Monday, June 1, 2009

What did the Romans ever do for us?

We're being rather extravagant and staying in Haltwhistle for FOUR days - outrageous! Chare Close is a delightful b&b as a base for exploring Hadrian's Wall country.

Today we rode a 20 mile loop that took in two Roman forts, bits of the Wall, and a lot of stunning scenery. The ride itself was nice enough - quite hilly, but it's amazing what a difference not having 15kg (Alex) and 25kg (James) on the back makes when you're climbing a steep ascent.

Housestead's was a Roman fort whose northern wall formed part of Hadrian's Wall proper. There's obviously still bits to be excavated, because there are lumps and bumps under the hill with cleared ruins; but the bits that you can see include the commander's house, barracks, a granary and bits of the civilian settlement that grew up around it.

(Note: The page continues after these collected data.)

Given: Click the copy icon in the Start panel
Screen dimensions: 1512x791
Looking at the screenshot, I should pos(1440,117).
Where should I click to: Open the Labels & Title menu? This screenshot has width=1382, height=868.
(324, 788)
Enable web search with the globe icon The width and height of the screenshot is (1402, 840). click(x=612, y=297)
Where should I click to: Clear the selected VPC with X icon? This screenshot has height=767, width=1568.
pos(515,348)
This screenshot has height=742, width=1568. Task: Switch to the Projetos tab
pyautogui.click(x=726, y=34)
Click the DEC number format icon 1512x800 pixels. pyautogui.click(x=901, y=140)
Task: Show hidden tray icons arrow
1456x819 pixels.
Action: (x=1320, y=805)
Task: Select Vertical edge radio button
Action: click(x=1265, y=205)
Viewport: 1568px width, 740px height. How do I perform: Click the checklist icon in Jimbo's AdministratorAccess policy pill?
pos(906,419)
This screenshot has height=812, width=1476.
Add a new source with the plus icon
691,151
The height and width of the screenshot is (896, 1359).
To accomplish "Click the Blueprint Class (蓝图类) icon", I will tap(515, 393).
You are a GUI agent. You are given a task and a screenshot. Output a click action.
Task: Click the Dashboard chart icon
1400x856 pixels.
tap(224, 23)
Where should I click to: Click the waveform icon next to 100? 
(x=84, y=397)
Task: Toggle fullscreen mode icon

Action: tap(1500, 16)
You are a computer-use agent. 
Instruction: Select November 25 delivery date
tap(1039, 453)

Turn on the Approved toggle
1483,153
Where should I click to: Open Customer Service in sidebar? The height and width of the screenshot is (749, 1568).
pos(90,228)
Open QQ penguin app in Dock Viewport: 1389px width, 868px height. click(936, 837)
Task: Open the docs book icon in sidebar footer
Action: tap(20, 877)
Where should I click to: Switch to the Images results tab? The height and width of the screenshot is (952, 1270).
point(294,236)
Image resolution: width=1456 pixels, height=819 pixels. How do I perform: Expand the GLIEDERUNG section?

Part of the system enabling underfloor heating


Hadrian's Wall, next to Housestead's

From Housestead's we went to Vindolanda, perhaps the most famous of the sites up here. It was occupied by Roman forces for at least 300 years - there are sections labeled "pre-Hadrianic [blah blah]". Perhaps its most important contribution is that its peculiar soil conditions have allowed enormous amounts of thin wooden sheets that acted as paper to survive - complete with writing: inventories, party invitations, and other mostly mundane ephemera that the British Museum named 'Britain's Top Treasure'. Today, it's an exceptionally well-maintained site (and a lot more interesting in the blazing sun - today - than in the drizzling rain - last time we were here). There's a museum stocked with artifacts from the site (leather shoes, horse armour, glass, and ever so much pottery), and of course the ruins themselves, which cover maybe an acre or more at the moment. Barracks, the commander's house, baths, ovens... lots and lots of buildings that are basically foundations with a bit of wall, giving a tantalising look at the size (small) and shape of this fairly important bit of Roman state security (Hadrian himself is thought to have visited).


Take a bath

Also on site, and exciting me more than James thought entirely reasonable, were Real Live Archaeologists (with volunteers), doing Real Live Archaeology. Which we got to watch for a while. (They must also have a patent on Squeaky Wheelbarrow Wheels.) This got me thinking, however, about exactly what it was we were looking at, at Vindolanda. The archaeologists were excavating a barracks; a little way over there were others who were 'consolidating' a section so it could be opened to the public. How much of Vindolanda (and Housesteads, and the other sites) is actually 'real'? Actually Roman? We take on trust that they're using the 'actual' stones that the Romans used, but it's not clear on site just how much of the walls were found amazingly intact, and how much has been reconstructed to give the public (and historians, I guess) an idea of what life was like in the third or fourth centuries AD for your average Roman soldier on the scary frontier of Britania. Somehow there's a difference between seeing reconstructed pottery in a museum case - which you can see has been reconstructed, because there's cracks - and looking at a wall and assuming or wondering whether the concrete is ancient or very modern. Is it deceitful not to add to their information panels that 'this section has been reconstructed to its present height...'? There's one section of Vindolanda that does have this - it's a re-created mile castle, that you can clamber in and over, to show what it would really have been like...

Speaking of clambering, the other interesting issue I got to thinking about today is the difference in approach towards material stuff. In Aus, people are getting a bit thingy about tourists clambering all over Uluru and eroding it (the issue of whether it should be regarded as sacred is a different issue). Here: please, feel free to climb over our Roman ruins and medieval castles! Interesting.

After Vindolanda, we followed a meandering course over Hadrian's Wall to join the barbarian hordes (mostly sheep and cattle, plus one crazy Royal Mail driver) in Northumberland National Park, then back around and into Haltwhistle. To have a pleasant afternoon here.